Even before they were accepted into Cuba’s program, most of the Americans
here said they had misgivings about the health care system in their own
country. There is too much of a focus on the bottom line, they said, and not
enough compassion for the poor.

“Democracy is a great principle,” said Mr. Williams, who wears long
dreadlocks pulled back behind his head. “The idea that people can speak for
themselves and govern themselves is a great concept. But people must be
educated, and in order to be educated, people need health.”

The education the students are receiving here extends outside the classroom.

“I’ve learned to become a minimalist,” Mr. Williams said. “I don’t
necessarily need my iPod, all my gadgets and gizmos, to survive.”

There are also fewer food options.
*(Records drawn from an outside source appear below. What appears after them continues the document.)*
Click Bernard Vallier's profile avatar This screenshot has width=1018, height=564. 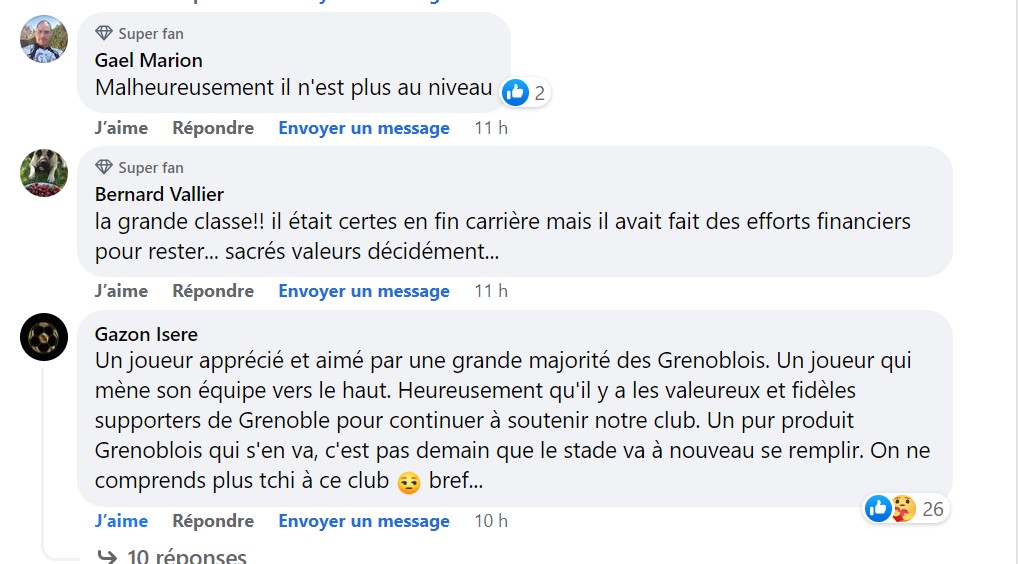pyautogui.click(x=44, y=173)
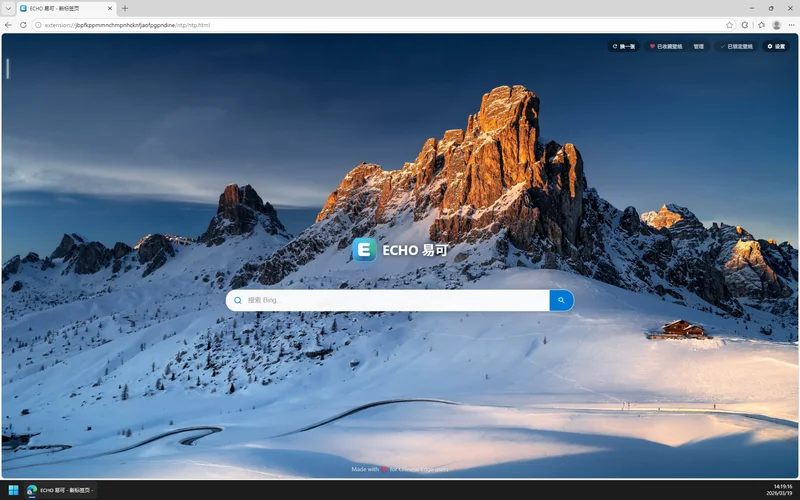Click the magnifier icon inside search box

pos(238,300)
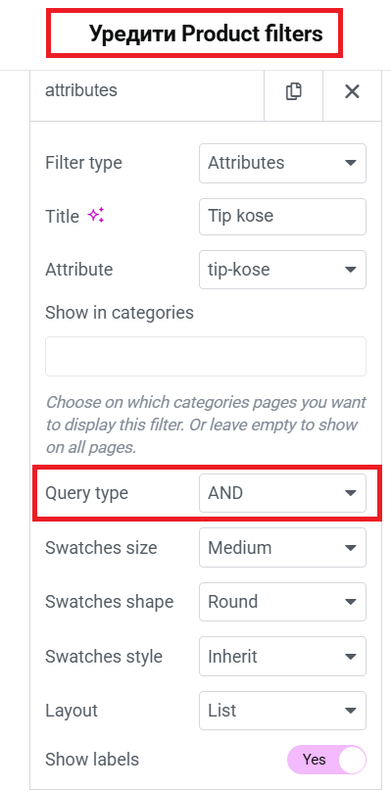The height and width of the screenshot is (800, 391).
Task: Click the Show in categories input box
Action: tap(206, 356)
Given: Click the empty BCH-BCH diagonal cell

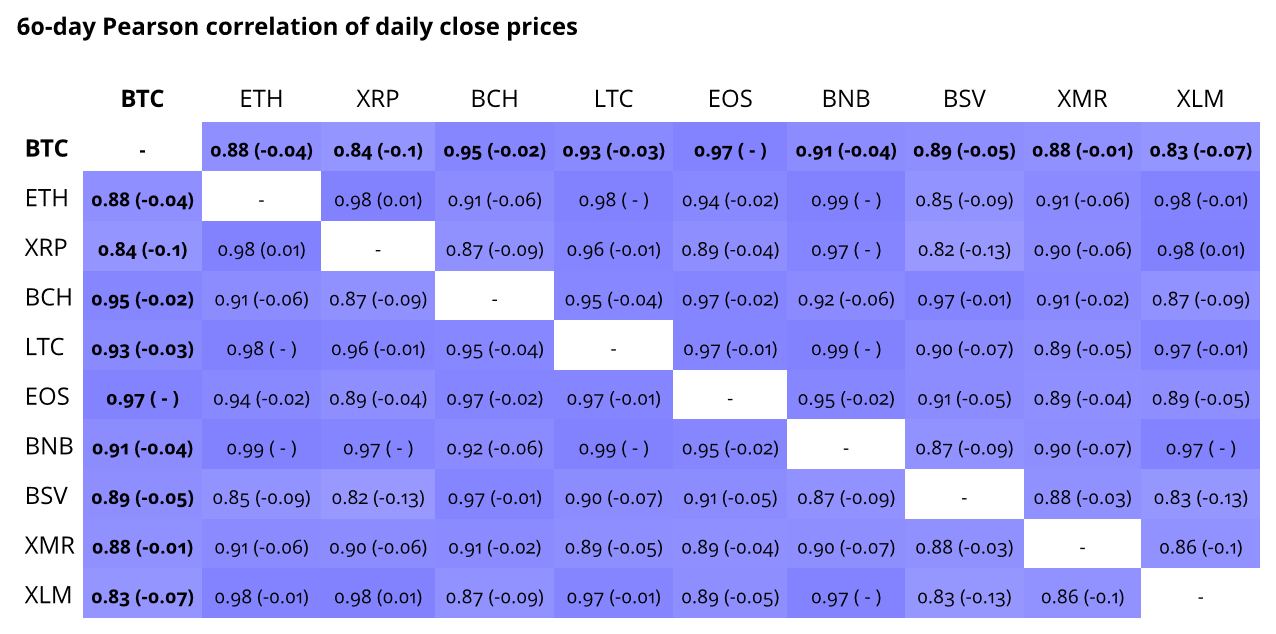Looking at the screenshot, I should [x=495, y=299].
The menu can be described as rice and
beans and more rice and beans. Living conditions are more rugged in other
respects as well. The electricity goes out frequently. Internet access is
limited. Toilet paper and soap are rationed. Sometimes the water taps are
dry. 

Then there is the issue of personal space.

“Being in a room with 18 girls, it teaches you patience,” said Ms. Benyard,
who was used to her one-bedroom apartment back home and described her
current living conditions as like a military barracks.

Other students cited the American government’s embargo as their biggest
frustration. The blockade, which is what the Cuban government and many of
the American students call it, means no care packages, no visits from Mom
and Dad, and the threat that their government might penalize them for coming
here.

Last year Washington ordered the students home, but the decision was
reversed after protests from the Congressional
<http://topics.nytimes.com/top/reference/timestopics/organizations/c/congres
sional_black_caucus/index.html?inline=nyt-org> Black Caucus, which supports
the program.

One topic that does not come up in classes is the specific ailment that put
Mr. Castro in the hospital, forced him to cede power to his brother Raúl and
has kept him out of the public eye since late July. His diagnosis, like so
much else in Cuba, is a state secret.